1) it would have been good to have all your supplies (devices, warm cloths) with you.
2) I think you might have told the patient (me) what you were going to do and what the result would be.
3) Maybe ask the patient if this was alright and were there any questions?
4) Do the procedure and dispose of equipment.
5) Ask the patient how he/she is doing? Feeling okay?
What I didn't say and wish that I had was, "What could I have done better for you as a patient?"
Jennifer listened to me and agreed that my comments indicated a more professional approach to all this procedure. She thanked me and I felt that she took the critique well and that we had a positive interaction. I also told her that I thought she was going to make an excellent nurse. I truly believe that--I know students well enough. Later on the RN came by and mentioned that Jennifer had said positive things our our conversation.
I wish to make a major point here. Had the nursing professor had told Jennifer to some if not all of those items I just mentioned in my critique we would have set her up for success. Success breeds success. Jennifer and I had a positive outcome regardless but some coaching from the professor, she could have been assure of success. We were lucky. You don't throw a student out in deep water without assistance. I think my follow up with her will assure her of positive values going into the next stressful situation. I also think the professor needed to follow up with "nice job, well done." The intern needed a pat on the back. Taking out the catheter is a psycho-motor task with some cognition thrown in. This situation at the end needed the affective domain stuff (values/feelings).

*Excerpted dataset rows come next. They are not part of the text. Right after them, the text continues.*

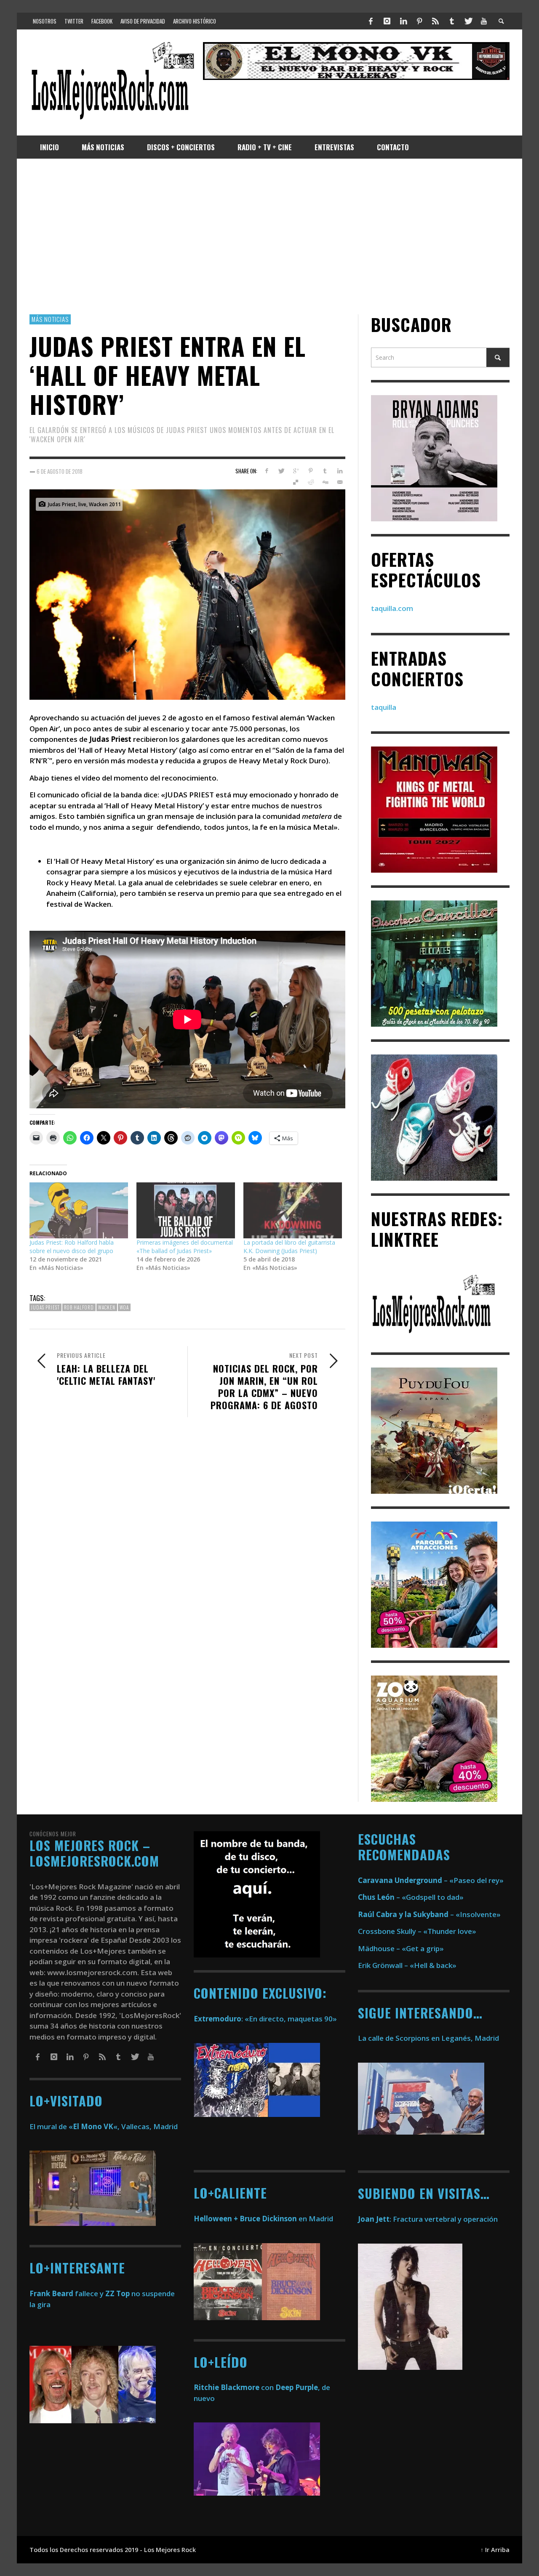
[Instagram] (387, 21)
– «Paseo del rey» (431, 1880)
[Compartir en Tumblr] (325, 470)
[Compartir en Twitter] (281, 470)
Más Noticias (50, 319)
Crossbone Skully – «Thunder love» (417, 1931)
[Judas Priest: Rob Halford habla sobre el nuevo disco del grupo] (78, 1210)
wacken (106, 1307)
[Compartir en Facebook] (266, 470)
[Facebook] (371, 21)
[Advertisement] (269, 236)
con (234, 2387)
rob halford (79, 1307)
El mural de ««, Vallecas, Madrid (103, 2126)
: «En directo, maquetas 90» (265, 2019)
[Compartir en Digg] (325, 482)
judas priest (45, 1307)
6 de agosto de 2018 (60, 471)
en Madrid (263, 2218)
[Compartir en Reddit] (310, 482)
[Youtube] (484, 21)
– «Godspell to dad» (411, 1897)
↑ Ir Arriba (495, 2550)
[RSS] (435, 21)
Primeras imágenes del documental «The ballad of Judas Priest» (184, 1246)
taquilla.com (392, 608)
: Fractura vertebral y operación (428, 2219)
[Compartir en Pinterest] (310, 470)
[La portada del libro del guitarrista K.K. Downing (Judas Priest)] (292, 1210)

Now in defense of the nursing professor. Interns, student teachers and nursing interns are a high maintenance student. Five or six student teachers would be a teaching load for me but college administrators want to see class loads of thirty to sixty students. The state legislature wants to see how hard college professors are working and if they see that a prof has only five students they get upset. I do not know how many students this nursing professional had to supervise--probably more then she needed. Still I am concerned when we put our students into stressful situations and not give them the support that they deserve.
Remember, if you set your student up for success it will be easier in the long run. Look at yourself for a moment. What do you like to do? Whatever it may be you are probably good at it. You're happy with the outcome and you have the skills or knowledge to cope with the situation. Success begets, breeds, promotes, ensures success. Isn't that what we want? Successful students.
I wonder which of my professors put me on to this success behavior. I really would like to thank them for this important piece of learning. And thanks to all the teachers who are making sure their students learn something successfully.